Aqui é preciso pedir a graça de aprender a neutralizar: neutralizar o mal, não arrancar a cizânia, não pretender defender como super-homens aquilo que só o Senhor deve defender.
Tudo isto ajuda a não nos deixar cair os braços à vista da espessura da iniquidade, frente à zombaria dos malvados.
Eis a palavra do Senhor para estas situações de cansaço: «Tende confiança! Eu já venci o mundo» (Jo 16, 33).

E, por último (para que esta homilia não vos canse!), há também «o cansaço de nós próprios» (cf. Evangelii gaudium, 277).
É talvez o mais perigoso.
Porque os outros dois derivam do facto de estarmos expostos, de sairmos de nós mesmos para ungir e servir (somos aqueles que cuidam).
Diversamente, este cansaço é mais auto-referencial: é a desilusão com nós mesmos, mas sem a encararmos de frente, com a alegria serena de quem se descobre pecador e carecido de perdão; é que, neste caso, a pessoa pede ajuda e segue em frente.
Trata-se do cansaço que resulta de «querer e não querer», de ter apostado tudo e depois pôr-se a chorar pelos alhos e as cebolas do Egipto, de jogar com a ilusão de sermos outra coisa qualquer.
Gosto de lhe chamar o cansaço de «fazer a corte ao mundanismo espiritual».
E, quando uma pessoa fica sozinha, dá-se conta de quantos sectores da vida foram impregnados por este mundanismo e temos até a impressão de que não há banho que o possa lavar.
Aqui pode haver um cansaço mau.
A palavra do Apocalipse indica-nos a causa deste cansaço: «Tens constância, sofreste por causa de Mim, sem te cansares.

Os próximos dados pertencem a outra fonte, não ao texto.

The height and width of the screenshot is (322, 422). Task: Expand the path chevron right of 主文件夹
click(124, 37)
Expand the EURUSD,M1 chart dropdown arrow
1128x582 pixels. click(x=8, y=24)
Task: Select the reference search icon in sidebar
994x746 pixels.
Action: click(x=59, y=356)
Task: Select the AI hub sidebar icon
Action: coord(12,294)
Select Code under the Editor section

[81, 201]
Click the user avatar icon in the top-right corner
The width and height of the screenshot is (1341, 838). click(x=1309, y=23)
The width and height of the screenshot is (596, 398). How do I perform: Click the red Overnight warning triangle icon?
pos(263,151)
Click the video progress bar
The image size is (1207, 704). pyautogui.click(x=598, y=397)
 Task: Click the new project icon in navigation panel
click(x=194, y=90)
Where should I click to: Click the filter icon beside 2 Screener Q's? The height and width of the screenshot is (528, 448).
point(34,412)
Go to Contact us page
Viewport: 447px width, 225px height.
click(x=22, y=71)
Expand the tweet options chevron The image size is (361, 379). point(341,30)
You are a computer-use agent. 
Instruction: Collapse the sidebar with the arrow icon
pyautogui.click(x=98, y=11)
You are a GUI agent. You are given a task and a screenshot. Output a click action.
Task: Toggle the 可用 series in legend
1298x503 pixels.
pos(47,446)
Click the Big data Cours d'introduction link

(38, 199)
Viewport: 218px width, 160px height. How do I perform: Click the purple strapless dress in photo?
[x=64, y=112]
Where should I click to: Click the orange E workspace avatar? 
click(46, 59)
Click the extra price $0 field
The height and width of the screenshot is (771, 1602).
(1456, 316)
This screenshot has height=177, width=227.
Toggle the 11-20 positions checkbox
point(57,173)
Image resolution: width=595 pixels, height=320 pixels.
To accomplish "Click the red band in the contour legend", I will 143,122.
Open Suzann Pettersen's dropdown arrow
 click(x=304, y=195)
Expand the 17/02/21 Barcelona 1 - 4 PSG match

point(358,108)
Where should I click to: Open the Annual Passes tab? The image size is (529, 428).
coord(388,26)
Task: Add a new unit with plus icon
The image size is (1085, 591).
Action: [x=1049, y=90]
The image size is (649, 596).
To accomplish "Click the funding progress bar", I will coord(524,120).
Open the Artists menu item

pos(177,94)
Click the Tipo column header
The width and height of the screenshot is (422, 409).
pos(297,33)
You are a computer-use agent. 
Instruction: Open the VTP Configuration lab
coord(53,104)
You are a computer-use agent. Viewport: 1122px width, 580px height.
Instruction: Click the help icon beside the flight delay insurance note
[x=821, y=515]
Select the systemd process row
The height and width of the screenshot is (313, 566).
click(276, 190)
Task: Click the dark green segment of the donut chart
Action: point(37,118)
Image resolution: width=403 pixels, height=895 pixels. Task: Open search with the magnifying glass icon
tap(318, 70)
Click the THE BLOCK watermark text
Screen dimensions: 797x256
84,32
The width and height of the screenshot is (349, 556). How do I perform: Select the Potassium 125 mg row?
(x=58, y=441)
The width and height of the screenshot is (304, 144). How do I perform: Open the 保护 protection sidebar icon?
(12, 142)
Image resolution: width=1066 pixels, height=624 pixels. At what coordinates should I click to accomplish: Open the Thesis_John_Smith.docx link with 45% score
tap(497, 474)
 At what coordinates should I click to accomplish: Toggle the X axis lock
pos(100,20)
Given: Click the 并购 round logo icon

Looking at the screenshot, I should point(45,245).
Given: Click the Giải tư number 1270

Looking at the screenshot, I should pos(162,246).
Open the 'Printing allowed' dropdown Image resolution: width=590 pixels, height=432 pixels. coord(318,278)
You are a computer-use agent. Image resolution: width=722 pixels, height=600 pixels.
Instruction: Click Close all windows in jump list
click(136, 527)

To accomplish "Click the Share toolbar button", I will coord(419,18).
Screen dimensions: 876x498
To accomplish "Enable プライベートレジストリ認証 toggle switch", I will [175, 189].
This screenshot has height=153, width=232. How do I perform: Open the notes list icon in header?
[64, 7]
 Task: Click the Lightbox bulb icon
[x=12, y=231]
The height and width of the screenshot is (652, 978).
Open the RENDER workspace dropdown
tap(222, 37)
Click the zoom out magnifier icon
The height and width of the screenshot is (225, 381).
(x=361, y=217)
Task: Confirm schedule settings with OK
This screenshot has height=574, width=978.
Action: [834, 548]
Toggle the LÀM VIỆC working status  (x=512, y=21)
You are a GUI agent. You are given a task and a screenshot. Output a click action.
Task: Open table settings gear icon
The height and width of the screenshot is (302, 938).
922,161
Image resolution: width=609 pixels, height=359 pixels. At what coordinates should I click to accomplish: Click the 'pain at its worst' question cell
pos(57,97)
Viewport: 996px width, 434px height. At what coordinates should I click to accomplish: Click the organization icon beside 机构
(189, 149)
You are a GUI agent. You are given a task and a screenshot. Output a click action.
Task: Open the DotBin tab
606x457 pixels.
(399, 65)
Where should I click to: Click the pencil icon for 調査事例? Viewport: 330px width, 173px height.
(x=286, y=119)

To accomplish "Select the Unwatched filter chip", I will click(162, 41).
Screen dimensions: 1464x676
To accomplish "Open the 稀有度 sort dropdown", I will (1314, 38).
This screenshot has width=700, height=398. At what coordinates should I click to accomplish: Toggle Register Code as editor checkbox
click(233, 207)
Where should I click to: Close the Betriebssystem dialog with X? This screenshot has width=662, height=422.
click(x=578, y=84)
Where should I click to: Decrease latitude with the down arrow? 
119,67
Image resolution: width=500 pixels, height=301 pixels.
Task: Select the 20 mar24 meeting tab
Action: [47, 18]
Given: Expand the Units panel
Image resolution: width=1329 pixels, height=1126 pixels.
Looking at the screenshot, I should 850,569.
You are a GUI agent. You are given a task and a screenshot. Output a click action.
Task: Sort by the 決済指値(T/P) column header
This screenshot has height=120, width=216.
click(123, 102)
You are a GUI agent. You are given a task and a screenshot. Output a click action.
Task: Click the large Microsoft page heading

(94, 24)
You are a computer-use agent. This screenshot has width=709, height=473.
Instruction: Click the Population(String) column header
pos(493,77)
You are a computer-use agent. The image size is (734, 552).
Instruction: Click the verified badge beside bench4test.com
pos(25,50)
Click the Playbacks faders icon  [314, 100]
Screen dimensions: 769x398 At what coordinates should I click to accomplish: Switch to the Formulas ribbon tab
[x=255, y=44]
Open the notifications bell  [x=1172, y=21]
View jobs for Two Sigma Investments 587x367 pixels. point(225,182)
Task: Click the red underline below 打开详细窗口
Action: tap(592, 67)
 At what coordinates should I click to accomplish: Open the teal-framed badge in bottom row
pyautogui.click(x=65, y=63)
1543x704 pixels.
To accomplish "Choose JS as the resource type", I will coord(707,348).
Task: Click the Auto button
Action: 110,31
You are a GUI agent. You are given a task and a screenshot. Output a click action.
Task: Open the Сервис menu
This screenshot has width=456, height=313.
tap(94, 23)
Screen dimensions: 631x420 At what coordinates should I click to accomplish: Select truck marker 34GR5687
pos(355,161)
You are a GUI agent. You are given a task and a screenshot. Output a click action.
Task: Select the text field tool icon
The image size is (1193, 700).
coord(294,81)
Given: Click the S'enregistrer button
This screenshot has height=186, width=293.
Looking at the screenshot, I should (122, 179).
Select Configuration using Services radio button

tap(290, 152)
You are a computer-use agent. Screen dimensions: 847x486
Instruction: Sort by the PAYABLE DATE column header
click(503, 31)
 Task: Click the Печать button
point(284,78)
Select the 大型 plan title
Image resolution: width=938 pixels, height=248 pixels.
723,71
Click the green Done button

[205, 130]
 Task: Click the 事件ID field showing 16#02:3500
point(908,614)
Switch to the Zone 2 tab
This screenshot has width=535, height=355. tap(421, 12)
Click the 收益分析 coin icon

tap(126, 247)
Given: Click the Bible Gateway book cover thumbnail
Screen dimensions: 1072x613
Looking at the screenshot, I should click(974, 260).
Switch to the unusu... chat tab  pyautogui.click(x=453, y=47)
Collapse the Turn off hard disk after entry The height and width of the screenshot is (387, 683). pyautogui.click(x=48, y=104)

No entanto, tenho uma coisa contra ti: abandonaste o teu primeiro amor» (2, 3-4).
Só o amor dá repouso.
Aquilo que não se ama, cansa; e, com o passar do tempo, torna-se um cansaço mau.
A imagem mais profunda e misteriosa do modo como o Senhor cuida do nosso cansaço pastoral – «Ele que amara os seus (…), levou o seu amor por eles até ao extremo» (Jo 13,1) – é a cena do lava-pés.
Gosto de a contemplar como o lava-seguimento.
O Senhor purifica o próprio seguimento, Ele «envolve-Se» connosco (Evangelii gaudium, 24), tem pessoalmente o cuidado de lavar todas as manchas, aquela sujeira mundana e gordurosa que se apegou a nós no caminho que percorremos em seu Nome.
Sabemos que, nos pés, se pode ver como está todo o nosso corpo.
No modo de seguir o Senhor, manifesta-se como está o nosso coração.
As chagas dos pés, os entorses e o cansaço são sinal de como O seguimos, das estradas que percorremos à procura das ovelhas perdidas, tentando conduzir o rebanho aos prados verdejantes e às águas tranquilas (cf. ibid., 270).
O Senhor lava-nos e purifica-nos de tudo aquilo que se acumulou nos nossos pés ao segui-Lo.
Isto é sagrado.
Não permitais que fique manchado.
Como Ele beija as feridas de guerra, assim lava a sujeira do trabalho.

O seguimento de Jesus é lavado pelo próprio Senhor para que nos sintamos no direito de ser e viver «alegres», «satisfeitos», «sem medo nem culpa» e, assim, tenhamos a coragem de sair e ir, «a todas as periferias até aos confins do mundo», levar esta Boa-Nova aos mais abandonados, sabendo que «Ele estará sempre connosco até ao fim dos tempos».
E saibamos aprender a estar cansados, mas com um cansaço bom!